Sourdough bread presents some unique difficulties (and excitement!) when compared to other forms of baking. I’ve often heard that, while cooks can get away with variances in ingredients without too much difficulty, baking commands a higher level of precision. With sourdough, the idea of attempting to be precise, and make everything as perfect and reproducible as possible, begins to fall apart.
The Difference With Sourdough
Sourdough is much more difficult to control than other forms of baking, because there are simply too many factors at play. Though many baked goods require some sort of leavening agent, which creates air pockets in the dough and allows it to rise, sourdough gets that leavening agent from the surrounding environment and not the shelves of a supermarket.
You begin by mixing flour and water together and allowing it to sit out and ferment (there are more details, but I won’t go into them here). This mixture naturally attracts yeast and bacteria from the surrounding air, which colonize it. These bacteria and yeast form a symbiotic relationship in the flour and water mixture. The bacteria creates carbon dioxide, which leavens the bread, as well as an acidic environment that causes a sour taste and favors only a few specific types of yeast that can tolerate it. The yeast, in return, produces additional carbon dioxide and does not digest the starch sugar maltose, which is essential to the bacteria. Though some yeasts and bacteria are most commonly found in sourdough starter (Candida milleri and Lactobacillus sanfranciscenis, respectively), it’s possible for new species to show up, since starters are exposed to their surroundings. Furthermore, since the life cycle of these tiny single-celled organisms is only a few days, they can evolve quickly to produce a starter uniquely suited to its surrounding environment—and which produces unique flavors. The longer you use a starter, and the more times you bake with it, the better suited it will be to its environment.1
Most breads, by contrast, are leavened with commercial yeast (Saccharomyces cerevisiae). This produces a strong, consistent rise, and is more easily controlled because it is guaranteed to be the same species every time. However, since it’s not a symbiotic colony of different living things, it does not produce nearly as much interesting or unique taste as a sourdough culture. For instance, one simple sourdough loaf is ‘“made of unbleached flour, water, and salt. Three ingredients, lots of taste, great texture.” Yet a typical supermarket white bread has more than 25 ingredients and additives and still tastes vapid.’2 This perfectly illustrates the deceptive complexity of the cultures in a sourdough starter: just flour, water, and time allow Mother Nature to take over and produce amazing varieties of complex and interesting flavors.
More of An Art Than A Science
When I first starting baking bread here in Rome, I was determined to try and document everything, measure my ingredients as closely as possible, and try to control everything that I could between each of my loaves, only changing one variable at a time and observing how that changed the loaf.
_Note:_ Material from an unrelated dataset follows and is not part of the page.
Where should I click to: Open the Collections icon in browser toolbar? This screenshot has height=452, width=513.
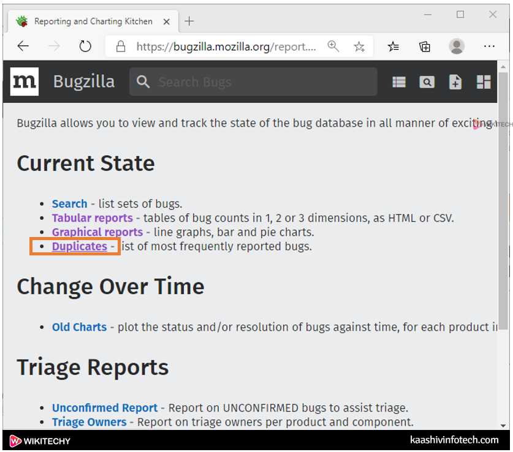click(x=425, y=47)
But eventually I began to realize that, with sourdough, there was far too much at play for me to possibly play dictator for each loaf I made. Temperature variations, different feeding times, drafts, fermenting during the day vs. at night, slight variations in hydration levels, different amounts of starter due to the difficulties in measuring by volume, etc., all contributed to making the role of puppet master virtually impossible. So I grew to enjoy the idea of just feeling it out, and letting the dough dictate what I did, rather than trying to orchestrate everything down to the gram and minute.
The unique variety of bacteria and yeast inside of each starter means that working with a starter is an entirely different experience than most baking endeavors. Following recipes, and executing them well, isn’t necessarily good enough to get good results with sourdough. You need to develop a feel for your starter and understand when it’s ready to go. By capturing it at different stages in the lifecycle, you can obtain different flavors in your bread. Sourdough that has been left out without being fed for a long time will have consumed most of the sugars, and produced more acid, creating a more sour taste. Conversely, well-fed sourdough will be less sour because the ratio of sugars to acids is higher.
Experimentation will help you to get a better feel for this, but because of the diversity of the live cultures, it’s likely that your results will never be completely consistent. But I think that’s really the beauty of sourdough—it forces us to let go of the idea that we can control every aspect of baking. In a way, it’s incredibly freeing to know that there’s too much going on for us to possibly keep track of. There will always be a sort of “wildcard” with sourdough. Which is part of what makes it fun :)
Now it’s time to go out and bake some bread! Don’t concern yourself too much with the details of recipes: learn how the dough should feel when it’s properly kneaded, how the sourdough should smell and look (and taste, if you’re feeling brave) when it’s ready. Remember, this process largely depends on your environment, so it will be a little different for everyone. I promise it’s not nearly as daunting as it seems.
1 Fun fact: yeast are not bacteria; they’re actually single-celled eukaryotes, which means that they contains a nucleus (just like the cells inside you and me!)